For Catholic women and nuns who truly have worked to change the church and support women as moral agents, the charges against LCWR and indeed LCWR’s supposed radical feminism are laughable. LCWR members are the nuns who run the Catholic hospitals that say they cannot provide employees with insurance coverage for no cost contraception. They were careful to note that they supported the Affordable Care Act because it was clear to them that it did not cover abortion. They do not defend sisters who get in trouble with the Vatican, instead they try to convince the sisters to do what the Vatican wants. Their radicalism consists of an occasional speaker at annual meetings who speaks New Age Eco-feminism and spirituality as opposed to Catholic faith. It has tangential relationships with some of the more moderate groups of Catholic nuns such as the sister’s Washington based lobby Network and a ministry to GLBT Catholics called New Ways Ministry. Neither of these organizations takes positions on sexual and reproductive health issues—not on the morality of same sex relations, not on contraception or abortion and not even on women’s ordination. LCWR keeps its distance from the Catholic GLBT rights group Dignity, the Women’s Ordination Conference, the truly radical National Coalition of American Nuns and of course Catholics for Choice.

LCWR is not a social justice organization.

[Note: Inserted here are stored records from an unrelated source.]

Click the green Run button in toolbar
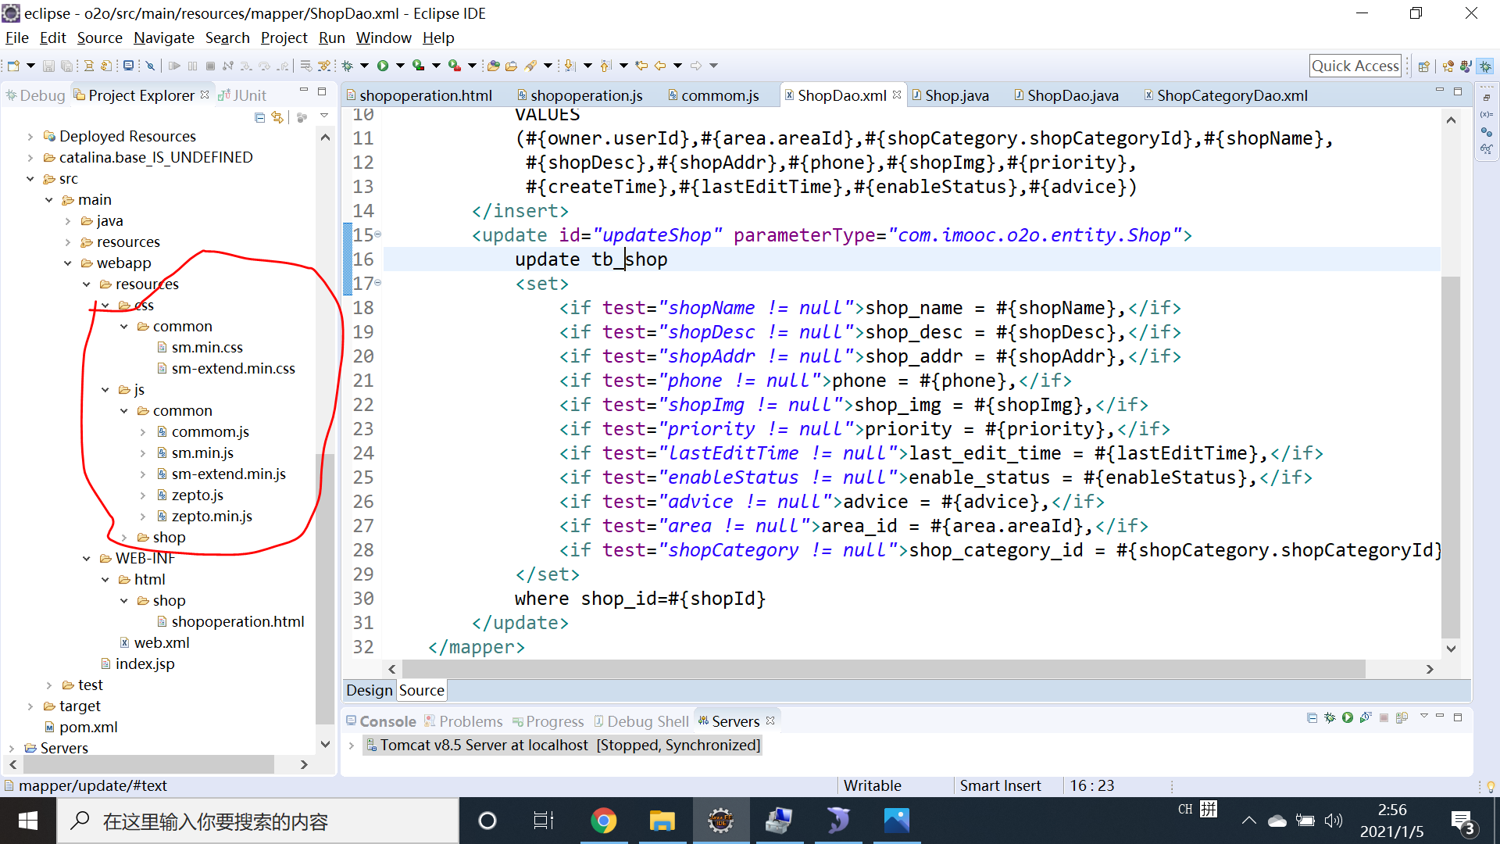The image size is (1500, 844). click(383, 66)
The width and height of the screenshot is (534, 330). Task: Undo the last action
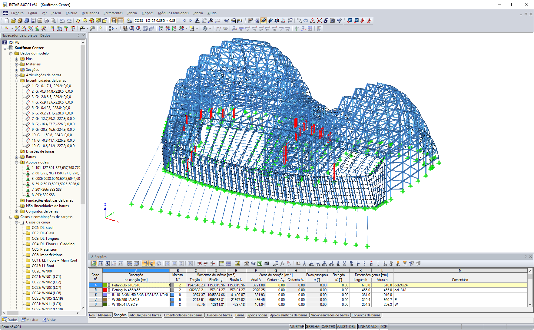pyautogui.click(x=62, y=20)
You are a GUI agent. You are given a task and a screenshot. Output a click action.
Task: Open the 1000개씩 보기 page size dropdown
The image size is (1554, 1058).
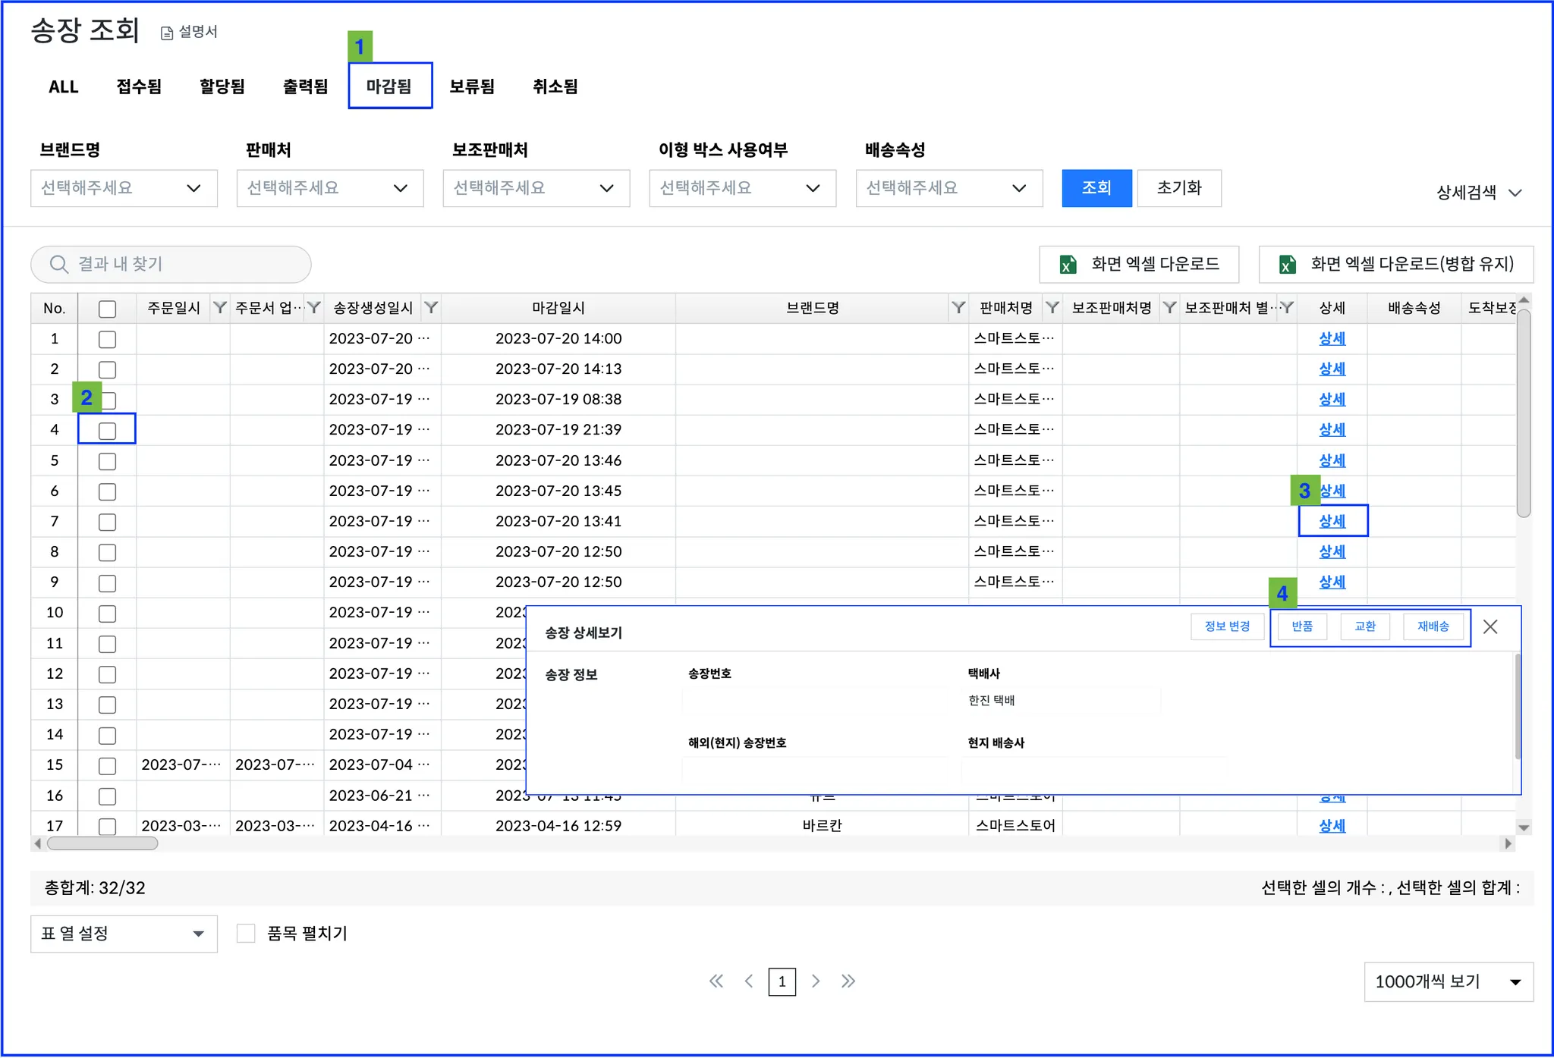pyautogui.click(x=1448, y=982)

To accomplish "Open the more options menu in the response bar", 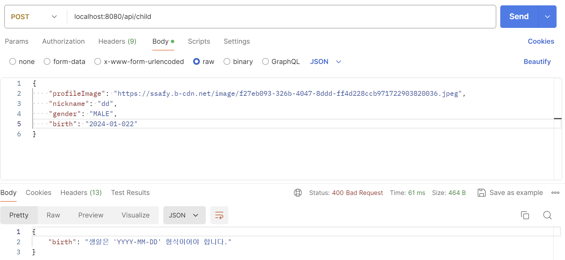I will 555,193.
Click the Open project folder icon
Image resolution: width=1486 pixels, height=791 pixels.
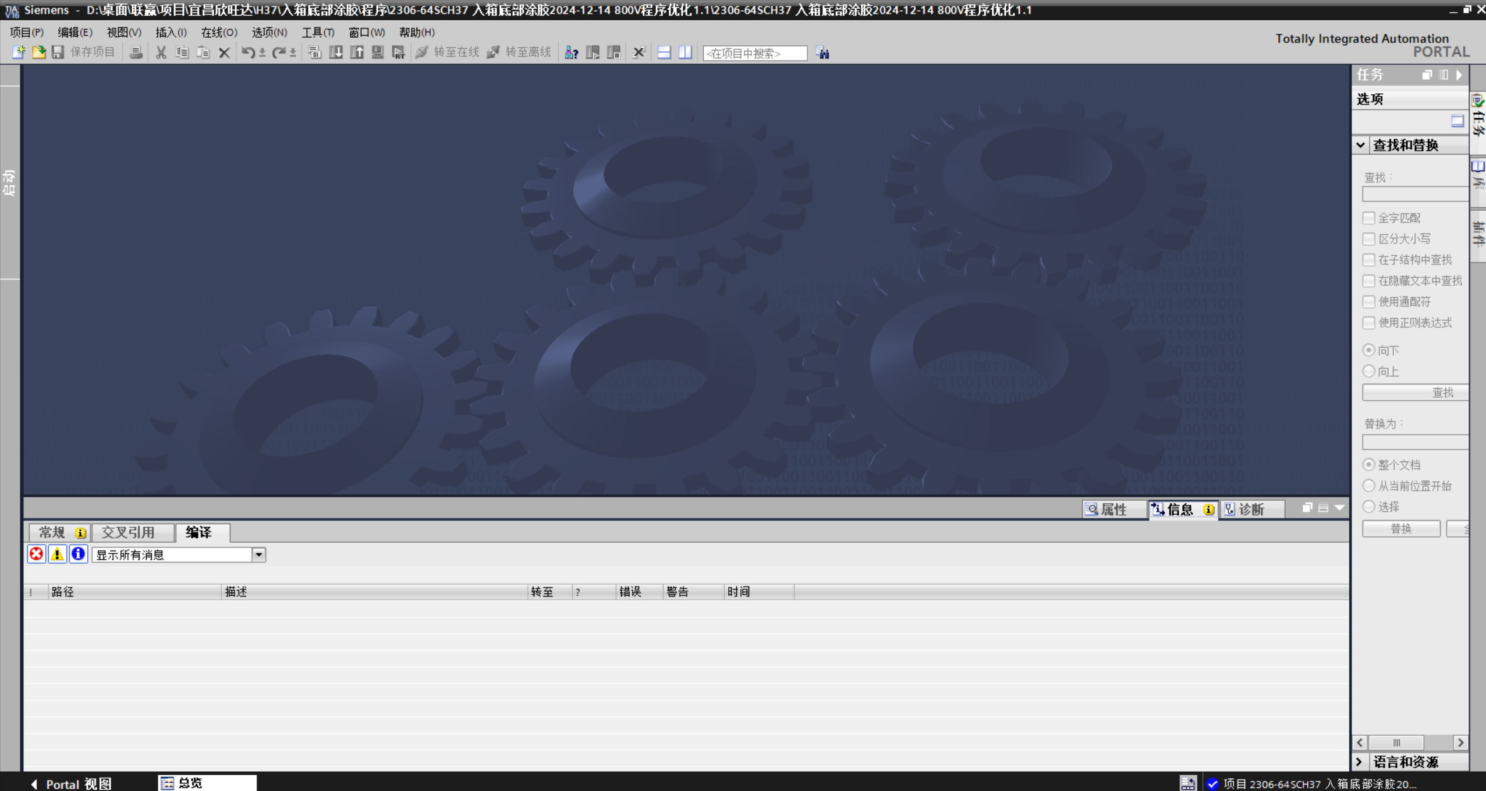click(x=38, y=52)
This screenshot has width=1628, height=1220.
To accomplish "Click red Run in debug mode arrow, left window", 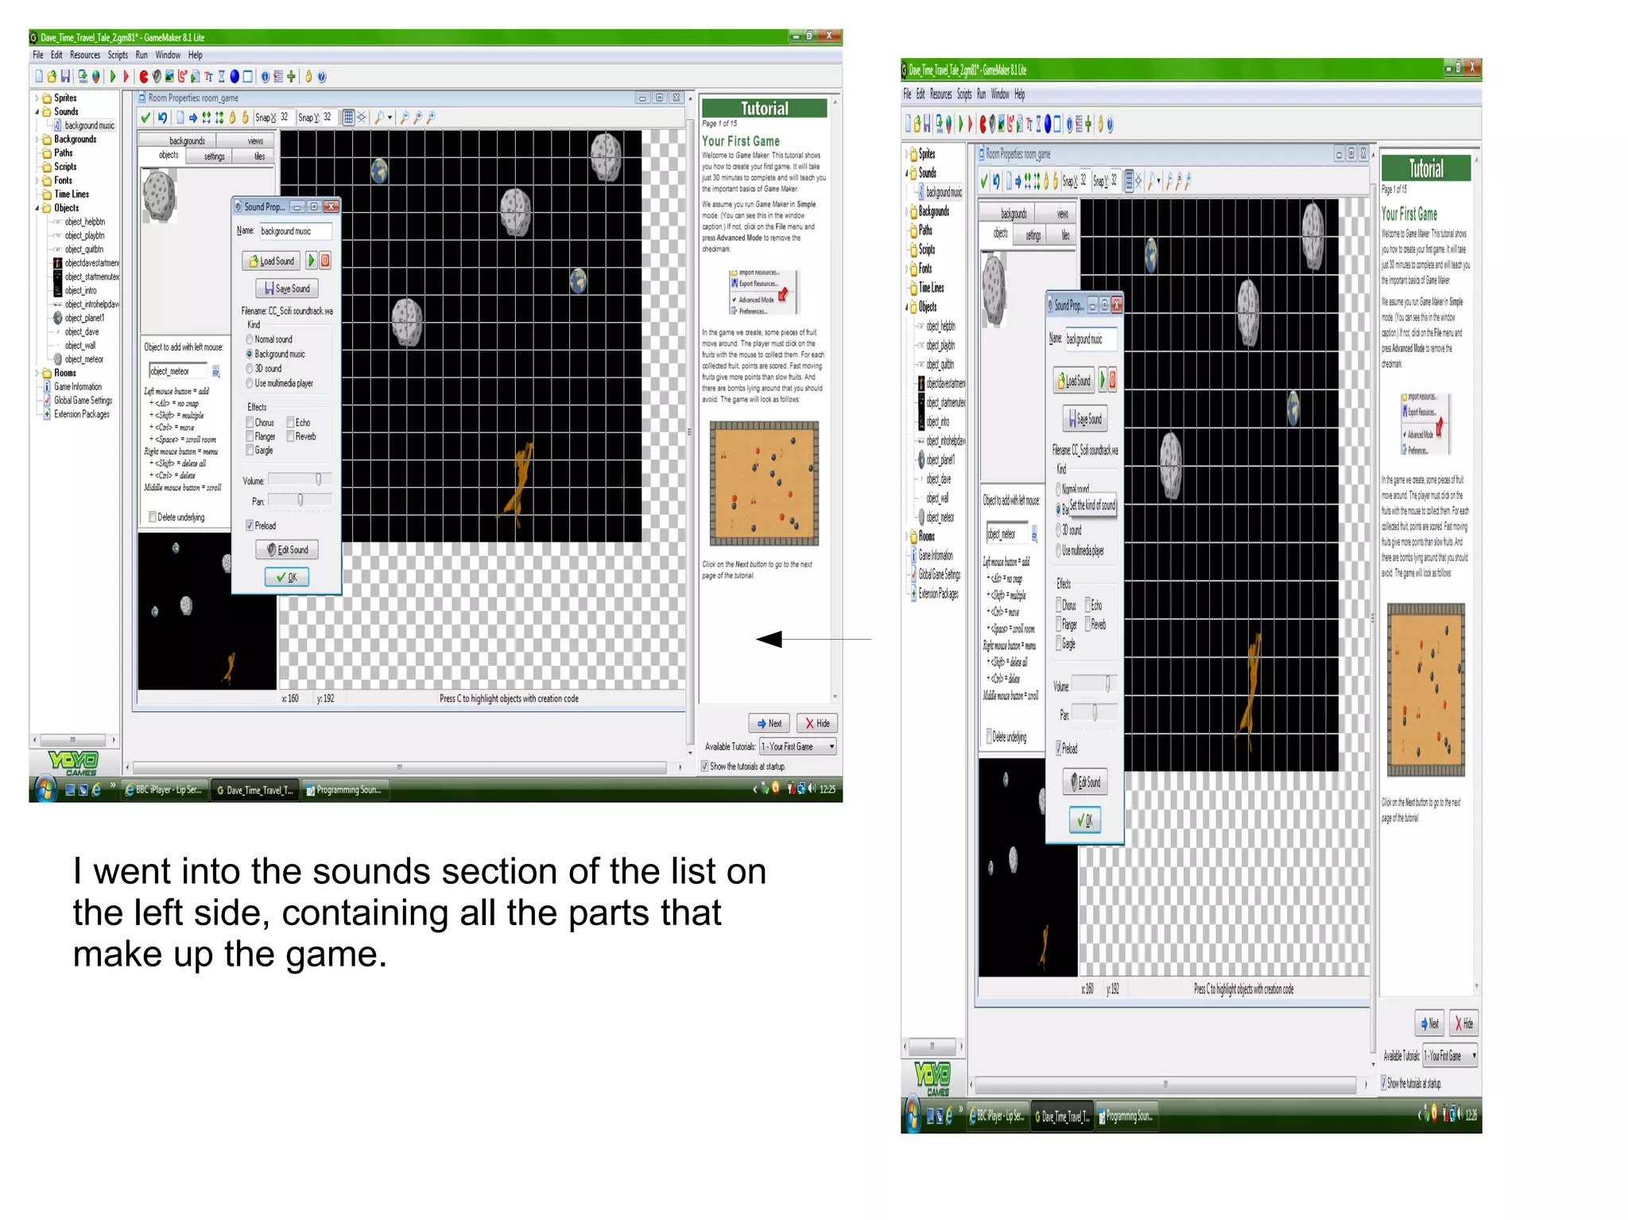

It is the professional membership organization of “Roman Catholic women religious who are the principal administrators of their religious institutes (orders) in the United States.” It’s a good group; it cares about poverty, the environment, peace, non violence, but it has no expressed interest in fostering democracy in the church or promoting the moral agency of women, or at least had none until it was attacked.

The suspense in the media and the expectation that LCWR might buck the Vatican was thus misguided or wishful thinking. LCWR members, the management leaders of women’s religious communities, are among the most moderate of nuns.

There was not a snowball in hell’s chance they would buck the Vatican. What they would do and did do when a decision had to be made about participating in the Vatican receivership, is what Catholics threatened by the Vatican most often do—begin compliance, without frankly admitting that was what they were doing.

The bishops understood that they had won. When on August 10 LCWR announced it would meet with the Bishop Sartain, the man in charge, Sister Mary Ann Walsh, the bishops’ spokesperson, triumphantly tweeted “Step One accomplished.” She explained “LCWR agrees to dialog with [the Congregation for the Doctrine of the Faith] reps.”

This past weekend they meet with Bishop Sartain. The bishop, as is often the case, said nothing afterward. Power can be silent. LCWR issued a statement. The nuns promised to provide Sartain with “resources they believe will be helpful, and its officers plan to meet with him again later in the fall.”

As feminists in particular follow the progress of these talks, it would be important not to let our desire that progressive religion stand with us get in the way of honest reporting about religious leaders. We’ve fought for some time for the media to treat male hierarchs critically as we treat political leaders. Women religious leaders do not get a break just because they are women.